Go to the line containing "Click the redacted authentication account box" in the material below. From there to the end, retype every line exactly and drop the pictures.

GIVEN INFORMATION:

[Start of section]

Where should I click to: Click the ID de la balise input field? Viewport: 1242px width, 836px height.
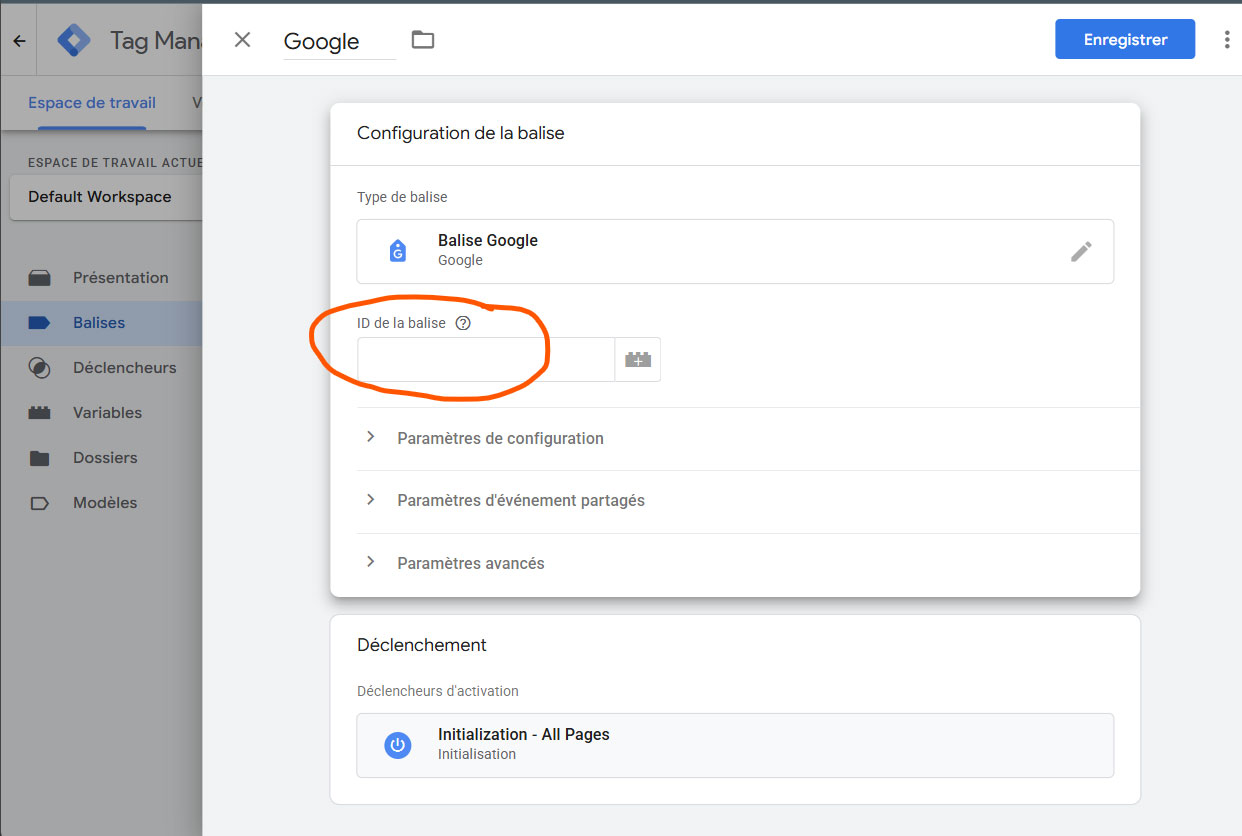tap(485, 360)
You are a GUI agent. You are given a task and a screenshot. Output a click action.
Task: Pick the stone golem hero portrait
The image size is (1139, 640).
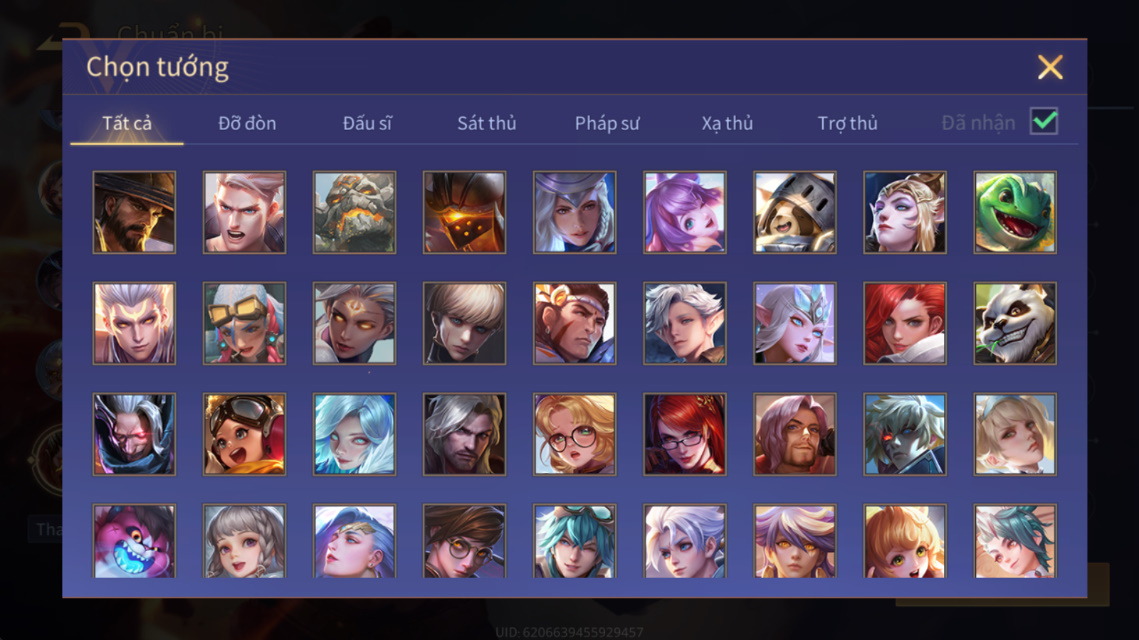point(354,212)
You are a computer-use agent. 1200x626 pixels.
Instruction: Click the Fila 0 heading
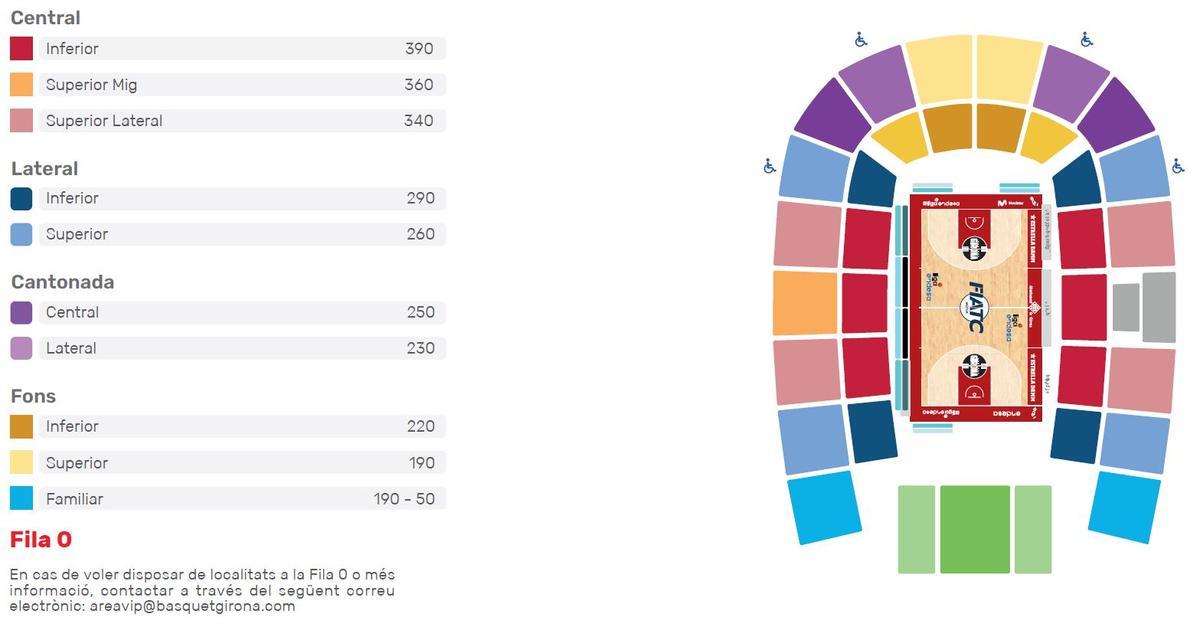41,540
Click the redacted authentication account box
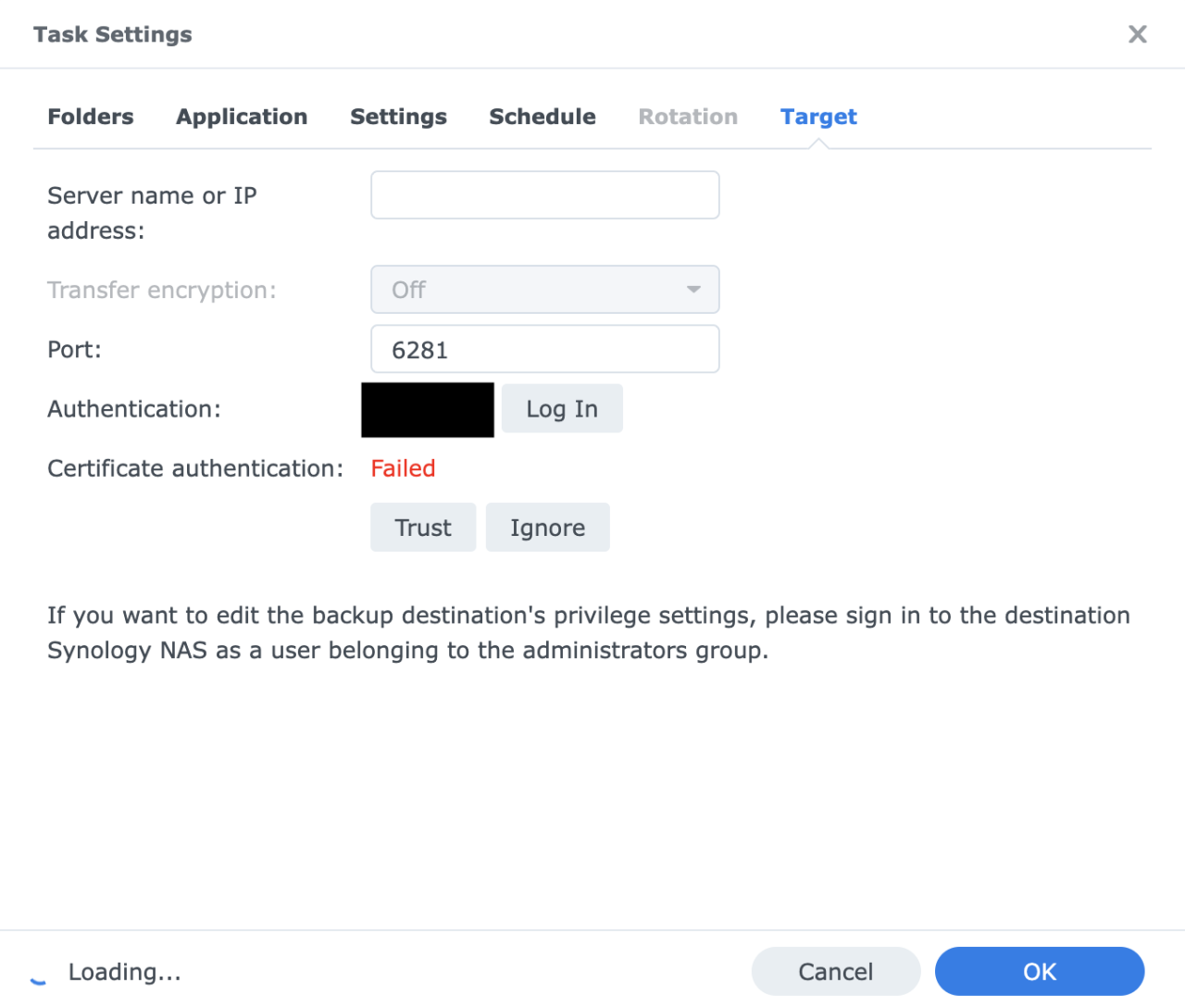 pos(427,409)
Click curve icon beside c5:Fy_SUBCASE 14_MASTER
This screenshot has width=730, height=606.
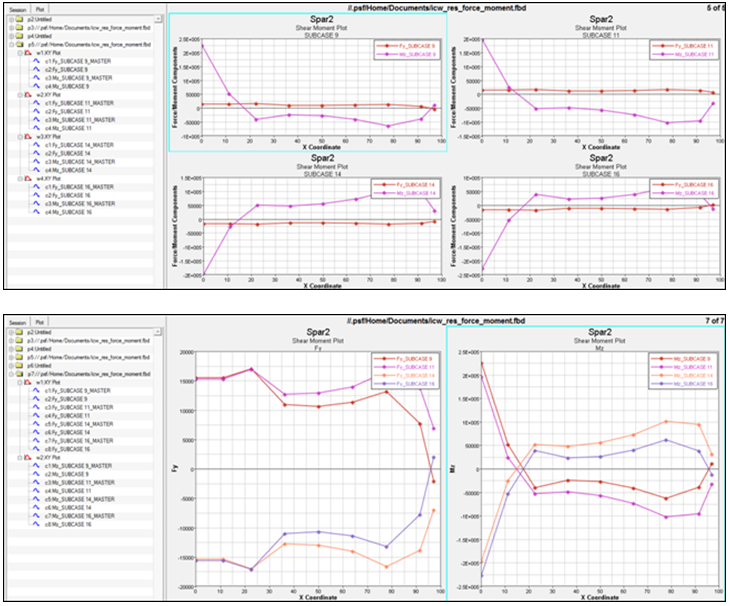38,422
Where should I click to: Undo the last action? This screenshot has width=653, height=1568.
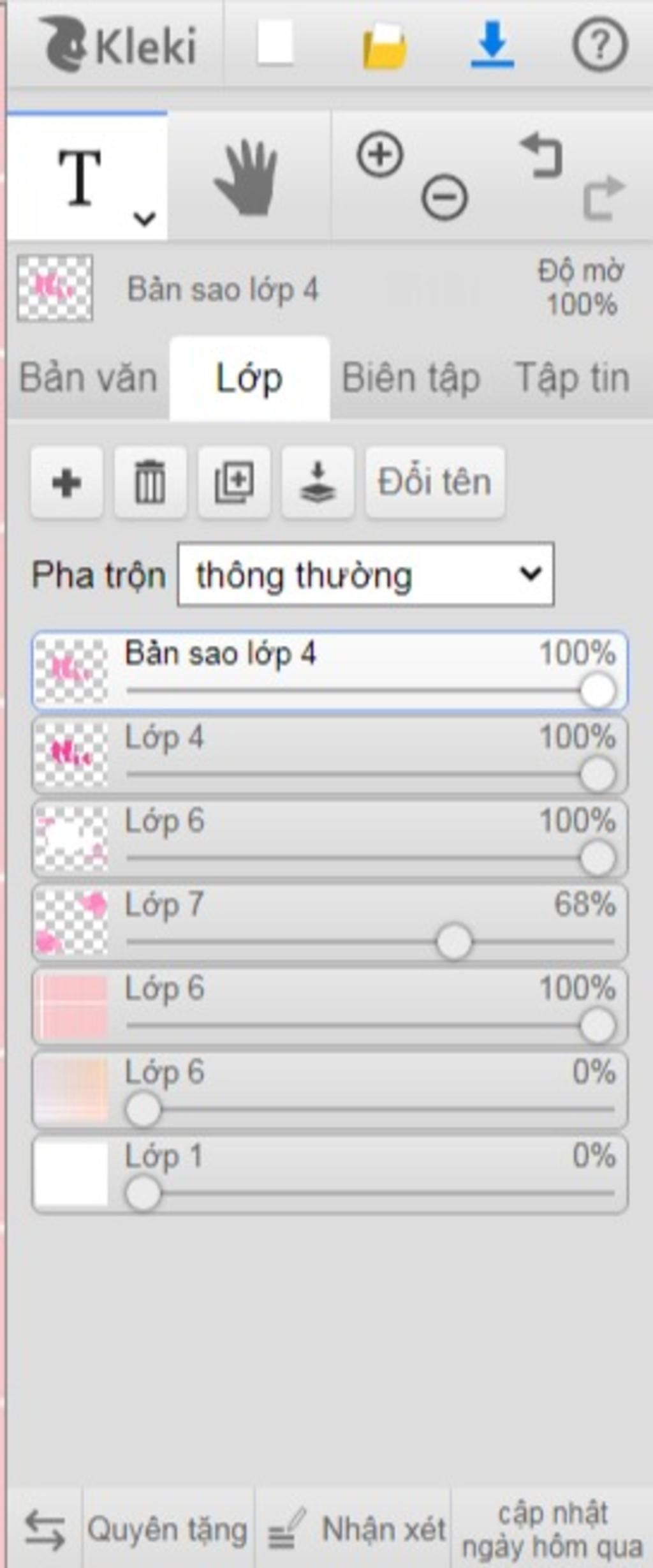click(541, 154)
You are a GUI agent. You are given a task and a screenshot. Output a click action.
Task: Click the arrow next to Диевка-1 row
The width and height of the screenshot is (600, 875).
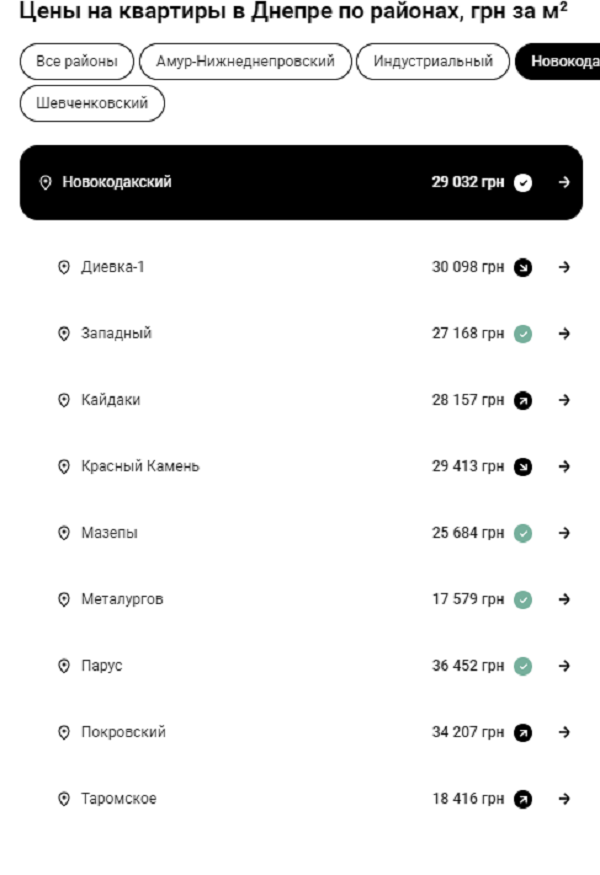(x=564, y=267)
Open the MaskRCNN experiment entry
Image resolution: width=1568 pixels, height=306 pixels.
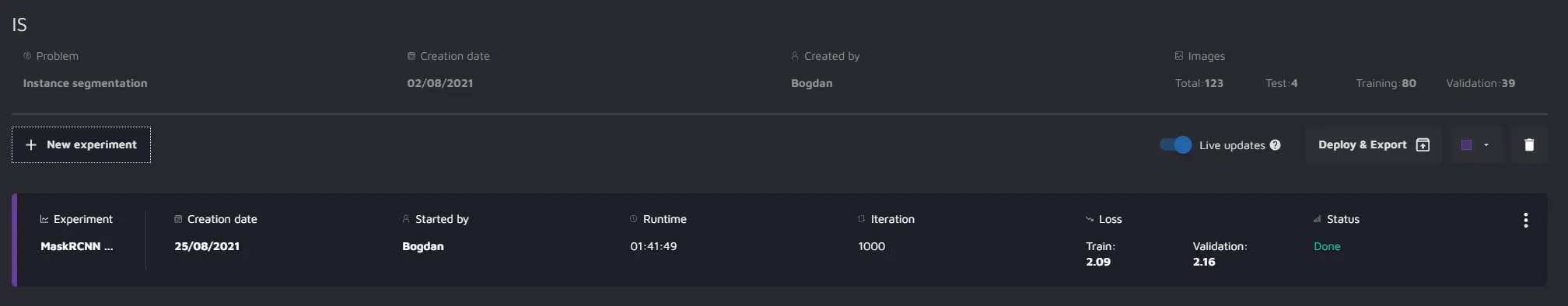click(x=77, y=246)
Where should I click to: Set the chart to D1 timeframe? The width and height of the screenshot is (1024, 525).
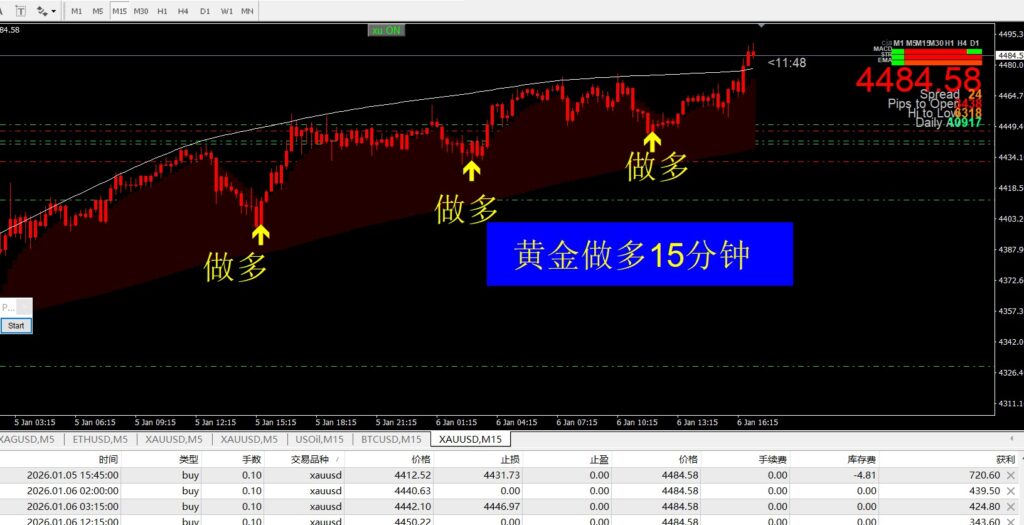[205, 11]
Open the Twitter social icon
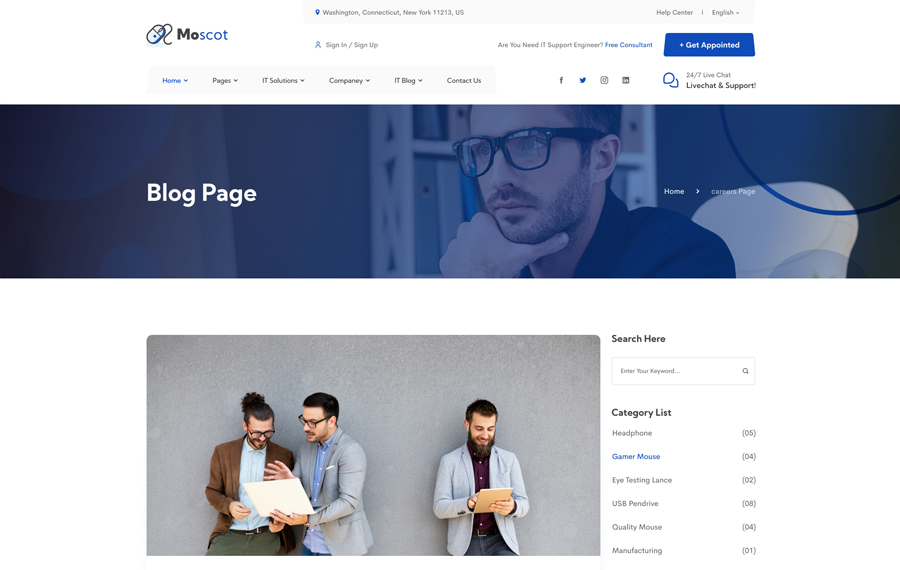 point(583,81)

[End of section]

WRITTEN SOLUTION:
Click the redacted authentication account box
 pos(427,409)
Click curve icon beside c5:Fy_SUBCASE 14_MASTER
This screenshot has width=730, height=606.
38,422
Where should I click to: Undo the last action? This screenshot has width=653, height=1568.
click(541, 154)
You are a GUI agent. You are given a task and a screenshot. Output a click action.
Task: Click the arrow next to Диевка-1 row
The width and height of the screenshot is (600, 875).
(x=564, y=267)
Open the MaskRCNN experiment entry
Image resolution: width=1568 pixels, height=306 pixels.
click(x=77, y=246)
Where should I click to: Set the chart to D1 timeframe? The width and height of the screenshot is (1024, 525).
[205, 11]
Open the Twitter social icon
 point(583,81)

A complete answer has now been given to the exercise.